(Québec) La transpartisanerie sur l’enjeu de l’exploitation sexuelle a atteint ses limites cette semaine lors de la commission parlementaire étudiant la réforme du régime d’indemnisation des victimes d’actes criminels (IVAC). La députée caquiste Lucie Lecours et la députée libérale Christine St-Pierre, qui étaient coprésidentes de la Commission spéciale sur l’exploitation sexuelle des mineurs, s’accusent désormais de faire de la petite politique et de manquer de décence.

L’enjeu au cœur de ces tensions prend racine dans le projet de loi 84 du ministre de la Justice, Simon Jolin-Barrette, qui propose une réforme historiquement réclamée de l’IVAC. La modernisation du régime, assortie d’une somme de 193 millions sur cinq ans, prévoit l’abolition de la liste des infractions admissibles, jugée désuète, pour y admettre tous ceux qui sont victimes de crimes contre la personne.

Au cabinet du ministre, on souligne que cette réforme était réclamée depuis des décennies, mais que les gouvernements précédents n’ont jamais pris le temps de corriger les problèmes du régime.

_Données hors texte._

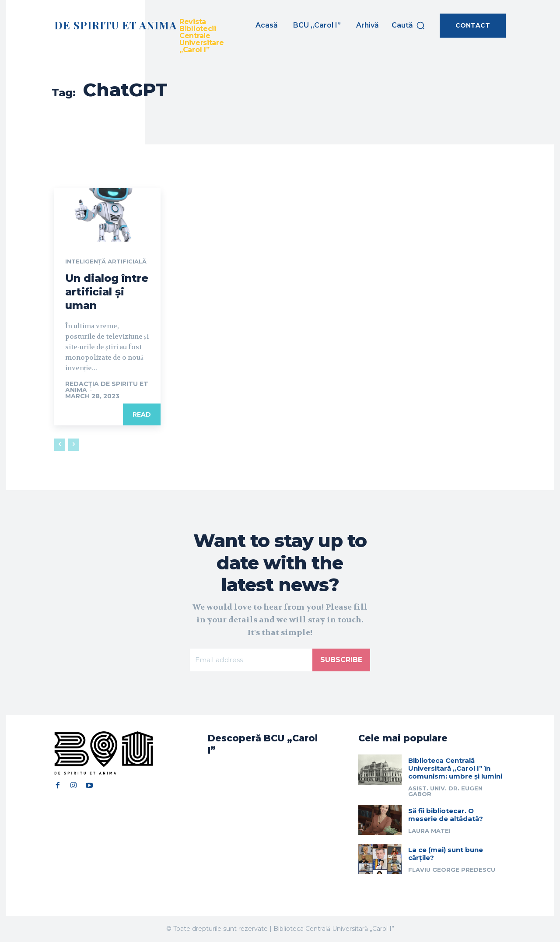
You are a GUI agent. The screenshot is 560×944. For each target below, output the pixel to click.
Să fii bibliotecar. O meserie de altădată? (445, 816)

Or, un aspect du projet de loi 84 soulève aussi les critiques, puisqu’il ne permet pas aux victimes de crimes non admissibles jusqu’à maintenant, mais qui le seraient une fois le projet de loi adopté, d’obtenir une indemnité pour les violences qu’elles ont subies.

« Je n’en reviens pas. […] Montréal est la plaque tournante de l’exploitation sexuelle. On commande des filles comme on commande des pizzas. Une victime d’exploitation sexuelle qui va prendre tout son courage à deux mains, qui va aller dénoncer ses agresseurs [avant l’adoption du projet de loi], on va lui dire [qu’elle n’est pas admissible à l’IVAC] parce qu’il n’y a pas de mesure rétroactive pour celles qui ont mis leurs tripes sur la table ? C’est écœurant ! Je suis hors de moi », a tonné la députée libérale Christine St-Pierre, jeudi.

Vendredi, celle avec qui elle partageait la présidence de la Commission transpartisane sur l’exploitation sexuelle des mineurs, Lucie Lecours, s’est dite « outrée d’entendre Mme Christine St-Pierre faire de la petite politique sur le dos des victimes d’acte criminel ». Elle « invite le Parti libéral du Québec et ses porte-paroles à faire preuve d’un minimum de décence dans ce débat émotif et important », a-t-elle déclaré dans une publication sur Facebook.

« Les lacunes de l’IVAC sont soulevées depuis plus de 20 ans et une réforme en profondeur est réclamée depuis tout aussi longtemps. À tour de rôle les gouvernements qui nous ont précédés se sont engagés à réformer le régime, mais n’en ont rien fait. Le Parti libéral a été au pouvoir pendant 15 années durant cette période de temps. Ils n’ont eu ni le courage et ni le cœur pour agir », a-t-elle dénoncé.

Le ministre de la Justice a pour sa part affirmé jeudi qu’il ne pouvait « pas refaire le passé », mais que son projet de loi « [ferait] en sorte que les crimes qui n’étaient pas couverts [le soient] désormais, dont celui de l’exploitation sexuelle ». M. Jolin-Barrette n’a toutefois pas ouvert la porte à modifier son projet de loi afin que les victimes de crimes qui seraient à l’avenir admissibles à l’IVAC bénéficient d’une mesure rétroactive qui leur permettrait d’être indemnisées.